4) In the “Mascot File Parser” menu, click on “Open an experiment” and display the list of experiments. The three experiments described in the manuscript will appear.

5) By clicking on an experiment link (number or name), you reach a table where the Mascot .dat files of the experiment are detailed.

6) To see the parsing of a single .dat file, click on the link, a summary table of proteins found in this mascot result is displayed. You can expand the table with the menu “Show peptides” that display peptide of each protein, and with the menu “Show same sets”, that allows to view all the proteins groups (a protein group correspond to all the proteins matching the same set of peptides). When a protein has been automatically validated, it is displayed in green in the table. By default, the check box located on the right of a protein entry is automatically selected for green protein, but manual selection or de-selection of proteins is possible by clicking these boxes, and then saving the manually validated list.

7) To generate concatenated protein lists, go back to the “Mascot file parser” menu and click on “Generate a protein list”. Choose an experiment by clicking on one experiment name. The concatenated protein list is generated. To open it, click on the link “Display the list”.

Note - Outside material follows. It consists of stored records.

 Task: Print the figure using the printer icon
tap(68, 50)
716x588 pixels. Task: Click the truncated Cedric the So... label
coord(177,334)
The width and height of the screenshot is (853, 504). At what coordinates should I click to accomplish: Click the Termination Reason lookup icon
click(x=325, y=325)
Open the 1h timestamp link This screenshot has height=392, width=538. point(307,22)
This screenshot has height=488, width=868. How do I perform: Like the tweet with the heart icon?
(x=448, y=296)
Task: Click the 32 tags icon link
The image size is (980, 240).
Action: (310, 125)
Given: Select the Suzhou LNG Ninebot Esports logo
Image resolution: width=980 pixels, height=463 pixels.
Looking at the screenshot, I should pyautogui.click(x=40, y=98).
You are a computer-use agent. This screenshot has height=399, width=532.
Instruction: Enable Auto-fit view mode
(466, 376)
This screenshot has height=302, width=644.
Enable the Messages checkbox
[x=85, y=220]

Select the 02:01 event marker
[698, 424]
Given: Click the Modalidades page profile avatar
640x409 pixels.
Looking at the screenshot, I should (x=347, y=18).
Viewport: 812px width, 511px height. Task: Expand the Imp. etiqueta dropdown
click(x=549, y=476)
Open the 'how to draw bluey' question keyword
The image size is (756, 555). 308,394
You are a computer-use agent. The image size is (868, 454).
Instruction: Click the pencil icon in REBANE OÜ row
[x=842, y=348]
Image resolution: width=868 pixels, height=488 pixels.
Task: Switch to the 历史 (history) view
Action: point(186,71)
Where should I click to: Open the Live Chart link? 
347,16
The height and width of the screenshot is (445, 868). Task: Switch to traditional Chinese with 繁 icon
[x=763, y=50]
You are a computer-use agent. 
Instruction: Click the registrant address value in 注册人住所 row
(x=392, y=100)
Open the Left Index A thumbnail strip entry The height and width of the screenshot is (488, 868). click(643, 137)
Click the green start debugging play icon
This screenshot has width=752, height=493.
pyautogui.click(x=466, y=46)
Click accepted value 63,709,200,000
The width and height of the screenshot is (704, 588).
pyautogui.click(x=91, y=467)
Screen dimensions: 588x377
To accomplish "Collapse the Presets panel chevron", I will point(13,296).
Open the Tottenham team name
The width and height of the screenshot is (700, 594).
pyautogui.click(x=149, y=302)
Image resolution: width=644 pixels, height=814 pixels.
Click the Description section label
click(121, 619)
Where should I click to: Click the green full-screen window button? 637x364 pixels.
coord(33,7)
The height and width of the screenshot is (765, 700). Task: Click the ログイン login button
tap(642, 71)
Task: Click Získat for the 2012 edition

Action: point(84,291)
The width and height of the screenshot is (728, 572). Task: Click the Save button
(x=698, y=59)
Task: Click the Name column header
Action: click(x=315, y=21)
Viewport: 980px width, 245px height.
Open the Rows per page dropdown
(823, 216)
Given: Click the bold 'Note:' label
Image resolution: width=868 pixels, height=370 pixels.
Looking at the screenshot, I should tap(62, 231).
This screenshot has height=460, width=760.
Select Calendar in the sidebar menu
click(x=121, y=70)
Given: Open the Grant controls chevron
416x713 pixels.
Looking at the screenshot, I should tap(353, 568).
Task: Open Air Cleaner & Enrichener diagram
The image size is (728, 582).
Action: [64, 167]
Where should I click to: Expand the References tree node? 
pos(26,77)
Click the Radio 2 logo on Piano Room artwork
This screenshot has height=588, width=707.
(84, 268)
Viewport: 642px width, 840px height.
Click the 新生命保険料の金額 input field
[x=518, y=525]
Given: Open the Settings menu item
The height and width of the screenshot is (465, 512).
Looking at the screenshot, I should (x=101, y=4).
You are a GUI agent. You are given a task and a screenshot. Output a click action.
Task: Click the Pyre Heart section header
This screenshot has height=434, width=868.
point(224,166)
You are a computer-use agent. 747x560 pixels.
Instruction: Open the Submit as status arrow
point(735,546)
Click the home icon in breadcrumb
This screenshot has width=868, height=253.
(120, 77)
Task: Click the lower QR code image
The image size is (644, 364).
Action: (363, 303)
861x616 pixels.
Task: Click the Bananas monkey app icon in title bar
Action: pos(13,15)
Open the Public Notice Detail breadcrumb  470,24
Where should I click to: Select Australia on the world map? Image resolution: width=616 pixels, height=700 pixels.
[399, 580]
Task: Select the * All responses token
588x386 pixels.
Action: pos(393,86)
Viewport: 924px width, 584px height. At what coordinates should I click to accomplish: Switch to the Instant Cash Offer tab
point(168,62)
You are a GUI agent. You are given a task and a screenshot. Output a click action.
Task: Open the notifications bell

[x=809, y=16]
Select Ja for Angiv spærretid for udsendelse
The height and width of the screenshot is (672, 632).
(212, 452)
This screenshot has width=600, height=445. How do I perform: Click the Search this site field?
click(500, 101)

8) “Quantification module”: for this set of examples, data have been already processed by the “Extract Daemon”, an external tool that retrieves the intensity of previously validated peptides in the MS Survey data.
By clicking on the “Quantification” menu, and then on “Open a quantification analysis”, you can display the two quantification analyses of the manuscript. The link on each experiment name allows to view the detail of an experiment (list of all mascot dat files, quantified with the corresponding wiff file). If you click on a sample name (in the column “Mascot dat file” or “Title”) you reach the quantification window for this particular dat file. Click on the accession number link to display the “Quanti quick-viewer” and see how quantification is performed for each protein.
To generate a global quantification report for an experiment, click on “Create a quantification report” in the “Quantification” menu. Proteins or protein groups identified and quantified in different fractions are clusterized to generate a final non-redundant list of protein groups, with their normalized protein ratio and the associated global coefficient of variation.